--- Materials provided ---

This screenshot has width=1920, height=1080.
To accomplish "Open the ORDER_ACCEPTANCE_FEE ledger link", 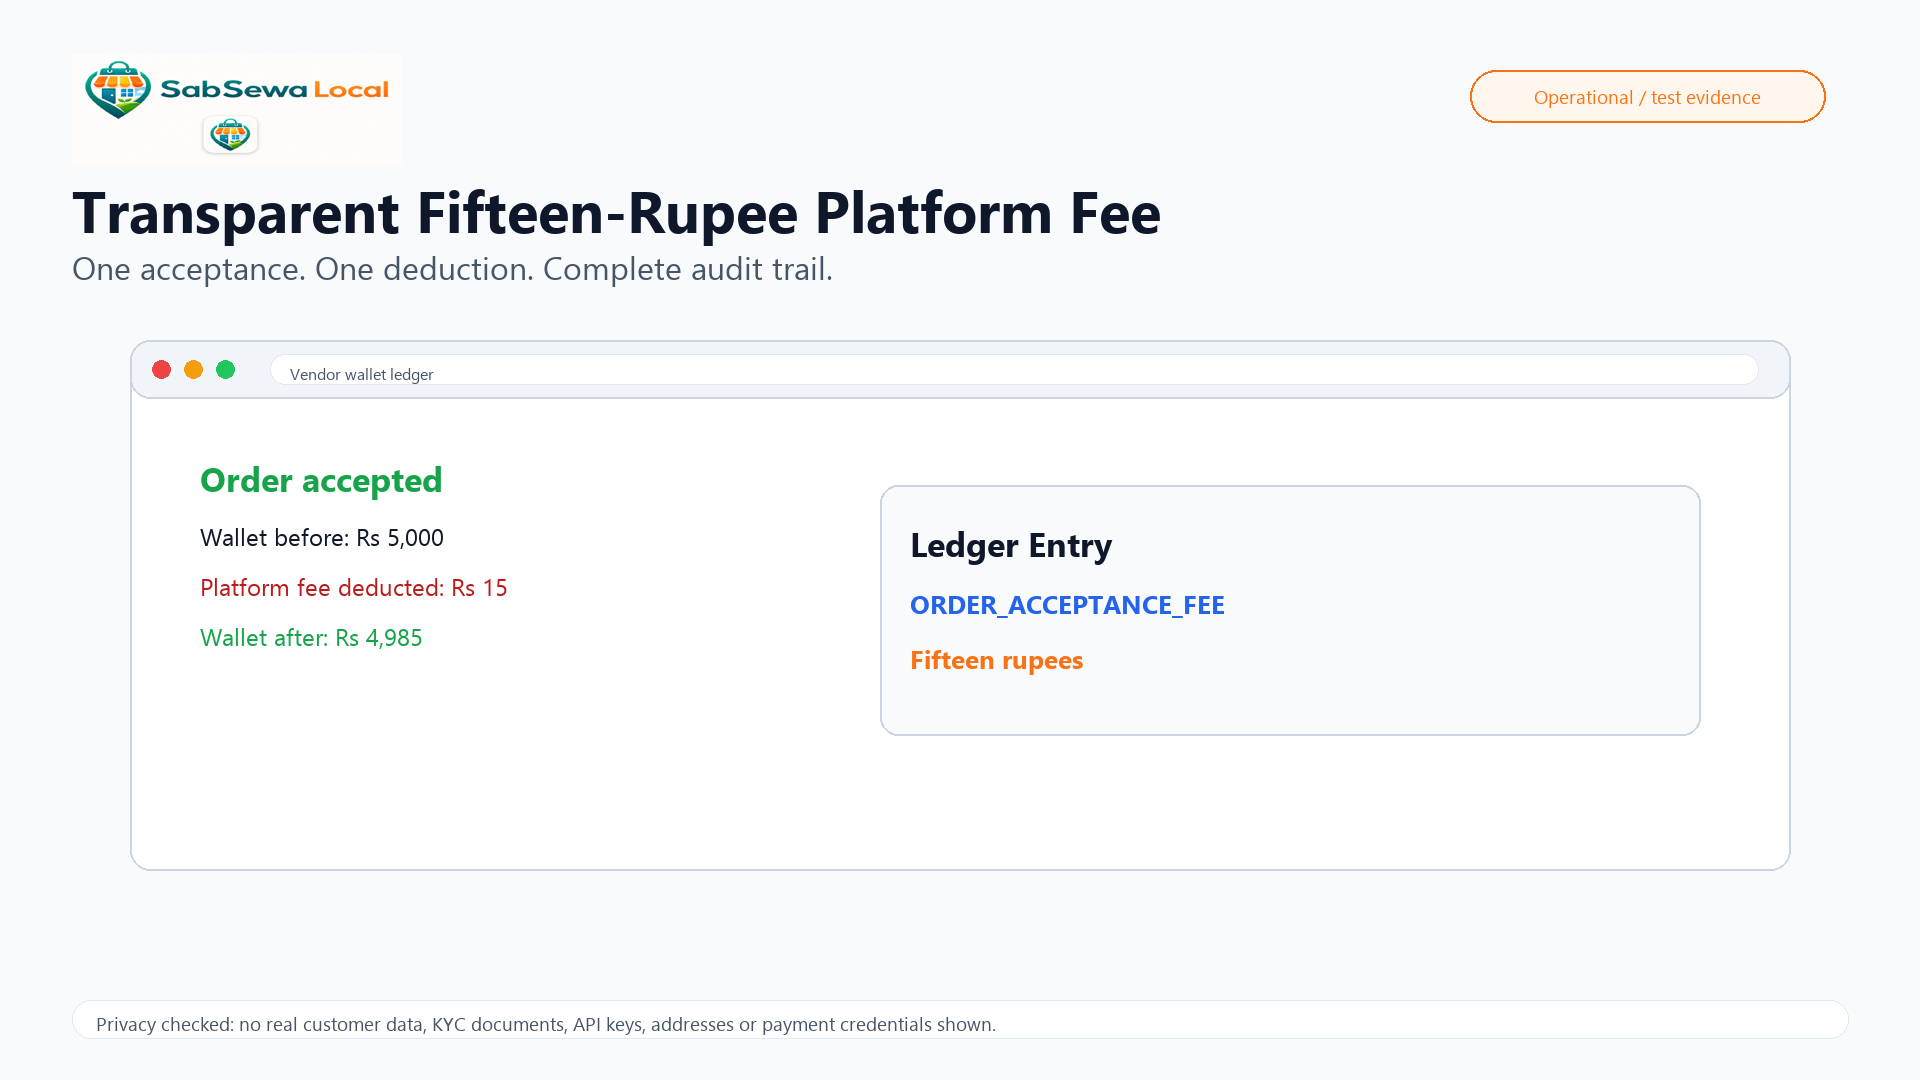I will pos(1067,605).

---
--- Materials provided ---

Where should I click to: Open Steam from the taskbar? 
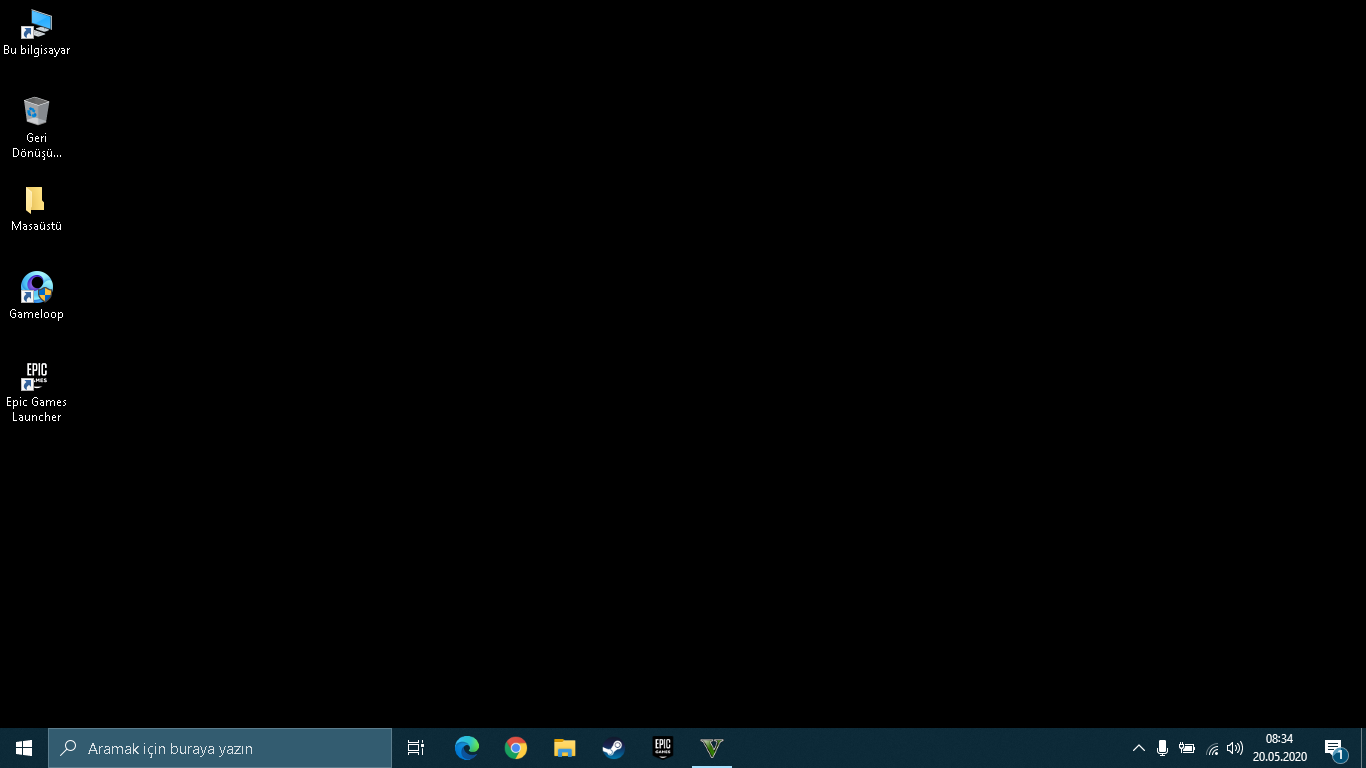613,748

---
--- Materials provided ---

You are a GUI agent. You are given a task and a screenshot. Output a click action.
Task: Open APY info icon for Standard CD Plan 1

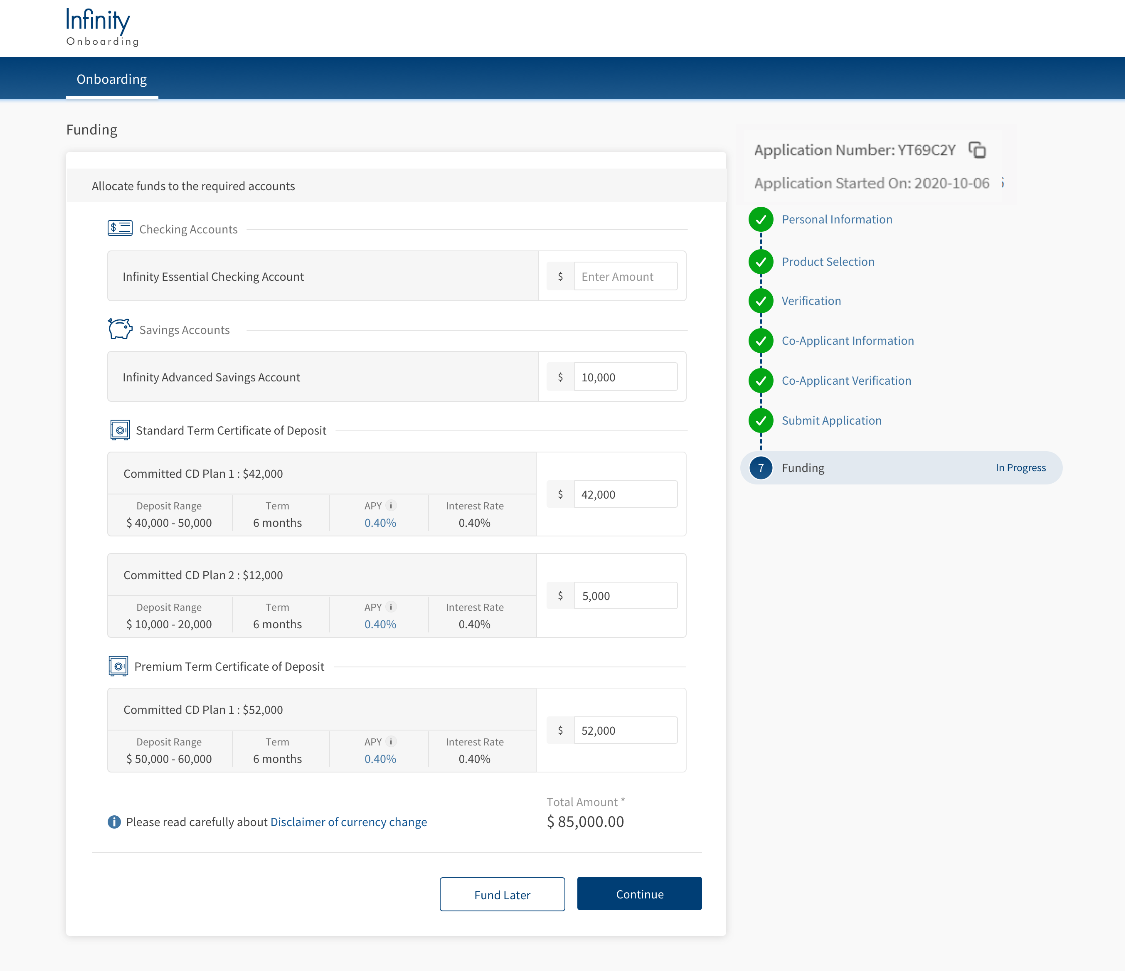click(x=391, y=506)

---

▶ **Work to complete**: Among the lines above, find those containing the word "screenshot" and copy each.

▶ **Answer box**:
This screenshot has width=1920, height=1080.
You are a GUI agent. You are given a task and a screenshot. Output a click action.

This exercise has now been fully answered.